The problem —
Give back all the data exactly, line by line.

Data provided —
........
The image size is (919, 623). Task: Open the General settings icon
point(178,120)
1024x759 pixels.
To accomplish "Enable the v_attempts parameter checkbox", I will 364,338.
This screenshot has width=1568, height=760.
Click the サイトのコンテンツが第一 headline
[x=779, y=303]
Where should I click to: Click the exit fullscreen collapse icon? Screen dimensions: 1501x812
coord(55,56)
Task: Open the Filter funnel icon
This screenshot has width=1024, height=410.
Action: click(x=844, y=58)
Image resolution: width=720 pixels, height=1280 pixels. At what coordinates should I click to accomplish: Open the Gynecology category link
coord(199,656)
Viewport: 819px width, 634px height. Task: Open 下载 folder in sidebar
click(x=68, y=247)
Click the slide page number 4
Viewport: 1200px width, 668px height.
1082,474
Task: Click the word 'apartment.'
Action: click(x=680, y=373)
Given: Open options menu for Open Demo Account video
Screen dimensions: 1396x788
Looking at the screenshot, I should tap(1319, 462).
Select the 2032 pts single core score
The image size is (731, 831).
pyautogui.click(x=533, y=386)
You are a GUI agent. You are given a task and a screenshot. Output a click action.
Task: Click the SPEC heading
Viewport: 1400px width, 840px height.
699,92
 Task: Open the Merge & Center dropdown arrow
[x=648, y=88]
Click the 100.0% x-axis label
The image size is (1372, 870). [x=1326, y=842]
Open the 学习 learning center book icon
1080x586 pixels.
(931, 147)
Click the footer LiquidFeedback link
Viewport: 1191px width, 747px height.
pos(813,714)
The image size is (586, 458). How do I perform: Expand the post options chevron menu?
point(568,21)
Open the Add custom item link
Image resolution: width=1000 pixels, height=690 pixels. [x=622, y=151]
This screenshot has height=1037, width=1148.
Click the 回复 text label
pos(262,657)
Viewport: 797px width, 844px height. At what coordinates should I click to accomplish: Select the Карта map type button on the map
........
Exercise response —
The image size is (919, 623). Task: Open the General settings icon
point(178,120)
1024x759 pixels.
To accomplish "Enable the v_attempts parameter checkbox", I will 364,338.
This screenshot has width=1568, height=760.
Click the サイトのコンテンツが第一 headline
[x=779, y=303]
Where should I click to: Click the exit fullscreen collapse icon? Screen dimensions: 1501x812
coord(55,56)
Task: Open the Filter funnel icon
This screenshot has width=1024, height=410.
Action: click(x=844, y=58)
Image resolution: width=720 pixels, height=1280 pixels. At what coordinates should I click to accomplish: Open the Gynecology category link
coord(199,656)
Viewport: 819px width, 634px height. Task: Open 下载 folder in sidebar
click(x=68, y=247)
Click the slide page number 4
Viewport: 1200px width, 668px height.
1082,474
Task: Click the word 'apartment.'
Action: click(x=680, y=373)
Given: Open options menu for Open Demo Account video
Screen dimensions: 1396x788
Looking at the screenshot, I should tap(1319, 462).
Select the 2032 pts single core score
The image size is (731, 831).
pyautogui.click(x=533, y=386)
You are a GUI agent. You are given a task and a screenshot. Output a click action.
Task: Click the SPEC heading
Viewport: 1400px width, 840px height.
699,92
 Task: Open the Merge & Center dropdown arrow
[x=648, y=88]
Click the 100.0% x-axis label
The image size is (1372, 870). [x=1326, y=842]
Open the 学习 learning center book icon
1080x586 pixels.
(931, 147)
Click the footer LiquidFeedback link
Viewport: 1191px width, 747px height.
pos(813,714)
The image size is (586, 458). How do I perform: Expand the post options chevron menu?
point(568,21)
Open the Add custom item link
Image resolution: width=1000 pixels, height=690 pixels. [x=622, y=151]
This screenshot has height=1037, width=1148.
Click the 回复 text label
pos(262,657)
Viewport: 797px width, 844px height. At what coordinates should I click to accomplish: Select the Карта map type button on the map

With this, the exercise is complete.